We have shown that incorporating the judgements of other road users can improve the performance in their subjective view. We do not push temporal credit assignment onto judgement makers, by only eliciting feedback on full trajectories of converged policies, instead transforming the already-shaped reward. The results show that an out-of-the-loop approach with iterative trials across many individuals helps give an overview picture of behaviours judged more favourably and allow for adaptive behaviours to better target a particular individual. For the latter, on-the-fly training may be possible with sufficient computation, which would alleviate the need for mass training of variants for the participant to effectively grid-search though the space of utility parameters.

Moreover, by leveraging repeated interactions, subgroup classifications, and aggregate data, we can address some of the inherent fallibility of human feedback. Participants' judgments (and derived preferences) might not always reflect their genuine interests or quality criteria. Our aim is not to claim a precise modelling of their choices. Instead, we have crafted a method that numerically integrates subjective feedback. By optimizing this feedback in an out-of-the-loop manner, we strive to align the reward shape with judgments/preferences as closely as possible, rather than replicating or modelling the generation of judgments/preferences themselves.

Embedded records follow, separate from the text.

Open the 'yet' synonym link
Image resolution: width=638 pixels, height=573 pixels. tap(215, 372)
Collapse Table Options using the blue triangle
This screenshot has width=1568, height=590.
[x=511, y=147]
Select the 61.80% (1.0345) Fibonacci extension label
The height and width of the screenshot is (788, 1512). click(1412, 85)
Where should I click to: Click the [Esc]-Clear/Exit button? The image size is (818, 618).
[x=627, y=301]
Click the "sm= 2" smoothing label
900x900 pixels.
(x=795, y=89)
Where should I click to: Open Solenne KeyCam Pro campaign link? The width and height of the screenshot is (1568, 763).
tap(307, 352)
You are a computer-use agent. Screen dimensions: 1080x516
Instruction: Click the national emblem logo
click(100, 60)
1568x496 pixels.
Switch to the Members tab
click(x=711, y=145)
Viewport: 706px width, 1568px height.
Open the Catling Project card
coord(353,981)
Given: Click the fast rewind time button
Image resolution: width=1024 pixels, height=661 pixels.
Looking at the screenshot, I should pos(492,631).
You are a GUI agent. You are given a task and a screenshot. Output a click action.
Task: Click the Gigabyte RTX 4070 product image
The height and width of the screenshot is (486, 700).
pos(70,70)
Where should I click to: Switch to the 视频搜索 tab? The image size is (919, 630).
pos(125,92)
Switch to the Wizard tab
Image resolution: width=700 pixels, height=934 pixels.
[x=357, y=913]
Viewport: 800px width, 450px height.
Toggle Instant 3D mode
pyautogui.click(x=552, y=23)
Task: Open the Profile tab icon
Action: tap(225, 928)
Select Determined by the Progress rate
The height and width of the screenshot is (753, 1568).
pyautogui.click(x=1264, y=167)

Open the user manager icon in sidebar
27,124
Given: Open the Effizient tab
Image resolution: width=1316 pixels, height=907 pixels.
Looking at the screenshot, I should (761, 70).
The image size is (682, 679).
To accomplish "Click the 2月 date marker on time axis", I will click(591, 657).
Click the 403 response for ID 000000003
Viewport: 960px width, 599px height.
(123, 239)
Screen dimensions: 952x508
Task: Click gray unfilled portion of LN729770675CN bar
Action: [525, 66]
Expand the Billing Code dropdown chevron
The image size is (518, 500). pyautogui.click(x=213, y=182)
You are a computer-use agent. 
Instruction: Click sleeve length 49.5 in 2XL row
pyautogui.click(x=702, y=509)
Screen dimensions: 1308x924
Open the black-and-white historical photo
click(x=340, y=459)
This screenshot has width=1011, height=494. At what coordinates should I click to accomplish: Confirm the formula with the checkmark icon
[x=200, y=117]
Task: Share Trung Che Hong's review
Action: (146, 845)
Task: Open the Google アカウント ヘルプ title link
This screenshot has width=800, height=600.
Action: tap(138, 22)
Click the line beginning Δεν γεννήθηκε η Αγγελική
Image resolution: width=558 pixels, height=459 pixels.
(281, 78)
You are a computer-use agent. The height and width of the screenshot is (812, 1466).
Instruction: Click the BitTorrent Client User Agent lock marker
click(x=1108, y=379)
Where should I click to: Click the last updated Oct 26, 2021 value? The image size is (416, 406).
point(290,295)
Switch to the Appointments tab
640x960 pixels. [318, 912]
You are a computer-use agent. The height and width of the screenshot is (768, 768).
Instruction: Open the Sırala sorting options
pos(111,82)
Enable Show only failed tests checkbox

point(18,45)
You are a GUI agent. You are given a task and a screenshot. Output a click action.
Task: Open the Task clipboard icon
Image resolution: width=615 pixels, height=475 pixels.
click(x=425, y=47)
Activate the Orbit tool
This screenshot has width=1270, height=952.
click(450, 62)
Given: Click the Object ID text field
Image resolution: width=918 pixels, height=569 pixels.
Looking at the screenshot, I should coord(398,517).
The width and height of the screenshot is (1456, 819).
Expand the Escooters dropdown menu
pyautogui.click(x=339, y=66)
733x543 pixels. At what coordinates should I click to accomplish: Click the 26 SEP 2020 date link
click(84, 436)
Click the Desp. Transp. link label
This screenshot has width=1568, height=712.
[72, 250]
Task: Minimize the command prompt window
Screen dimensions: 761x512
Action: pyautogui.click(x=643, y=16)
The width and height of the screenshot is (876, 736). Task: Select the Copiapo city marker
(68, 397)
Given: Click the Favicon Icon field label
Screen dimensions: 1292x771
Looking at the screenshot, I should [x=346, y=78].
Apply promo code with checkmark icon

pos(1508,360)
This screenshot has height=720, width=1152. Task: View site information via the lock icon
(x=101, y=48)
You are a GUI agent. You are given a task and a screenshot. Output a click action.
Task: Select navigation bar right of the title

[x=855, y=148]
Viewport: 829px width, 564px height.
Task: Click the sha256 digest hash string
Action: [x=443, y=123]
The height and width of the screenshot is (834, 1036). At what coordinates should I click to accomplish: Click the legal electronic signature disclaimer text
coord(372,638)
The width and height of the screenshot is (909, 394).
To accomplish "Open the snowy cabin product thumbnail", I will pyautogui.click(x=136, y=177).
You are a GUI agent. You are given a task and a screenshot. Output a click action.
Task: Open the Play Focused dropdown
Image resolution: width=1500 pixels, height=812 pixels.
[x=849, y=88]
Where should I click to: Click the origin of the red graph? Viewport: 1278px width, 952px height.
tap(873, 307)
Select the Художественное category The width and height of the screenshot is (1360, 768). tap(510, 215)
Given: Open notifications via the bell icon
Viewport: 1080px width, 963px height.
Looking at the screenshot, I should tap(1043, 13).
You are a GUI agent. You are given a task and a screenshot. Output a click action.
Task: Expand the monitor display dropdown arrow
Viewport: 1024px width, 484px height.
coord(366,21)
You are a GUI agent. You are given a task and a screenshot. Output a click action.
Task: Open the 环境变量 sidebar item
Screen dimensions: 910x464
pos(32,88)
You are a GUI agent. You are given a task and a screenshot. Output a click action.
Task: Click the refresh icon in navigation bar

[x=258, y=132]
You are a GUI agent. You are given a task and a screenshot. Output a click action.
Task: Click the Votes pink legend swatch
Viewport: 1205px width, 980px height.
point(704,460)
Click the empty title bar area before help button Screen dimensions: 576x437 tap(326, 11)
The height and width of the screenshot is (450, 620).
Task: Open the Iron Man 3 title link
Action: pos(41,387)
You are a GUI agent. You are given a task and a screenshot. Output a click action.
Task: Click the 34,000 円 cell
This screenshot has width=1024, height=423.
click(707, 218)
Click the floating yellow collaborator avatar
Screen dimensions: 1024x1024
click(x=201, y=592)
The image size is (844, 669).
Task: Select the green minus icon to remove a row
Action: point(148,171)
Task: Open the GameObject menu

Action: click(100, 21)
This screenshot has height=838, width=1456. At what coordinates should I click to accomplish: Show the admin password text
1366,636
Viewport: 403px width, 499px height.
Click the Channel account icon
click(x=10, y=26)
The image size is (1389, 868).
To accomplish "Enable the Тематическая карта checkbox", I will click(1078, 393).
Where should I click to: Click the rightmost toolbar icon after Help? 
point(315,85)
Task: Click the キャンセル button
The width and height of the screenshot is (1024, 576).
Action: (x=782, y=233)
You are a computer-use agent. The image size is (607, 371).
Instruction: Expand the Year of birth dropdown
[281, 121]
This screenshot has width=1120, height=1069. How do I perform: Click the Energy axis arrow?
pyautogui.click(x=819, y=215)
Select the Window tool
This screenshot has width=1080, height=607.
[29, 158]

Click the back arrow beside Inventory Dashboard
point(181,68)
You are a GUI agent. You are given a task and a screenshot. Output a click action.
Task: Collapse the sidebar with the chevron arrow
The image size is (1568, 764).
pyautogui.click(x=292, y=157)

Future avenues could aim to delve deeper into the potential of generalizing and automating environmental reward shaping based on the judgments gathered [5] and preferences inferred. Testing the value of interacting with the AV and its effects on the subjects’ responses would also add to our understanding of the feedback interactions, possibly by running a comparative study with some no-interaction control groups [4, 14]. Furthermore, harnessing online policy optimization, i.e., ad hoc on-the-fly model training with adaptable feedback parameters, to iteratively refine judgment parameter estimates is thought to be enable further refinement. In summary, the in-depth questioning employed in the survey provided a holistic insight into how humans perceive AI-driven and human-driven behaviours in a simulated vehicular context and recognising behaviours that receive favourable judgments can pave the way for enhanced performance. Human demonstrations, preferences, or judgements are not only worthwhile to improve agent behaviour in complex environments, but also to assist in integrating automation into our lives.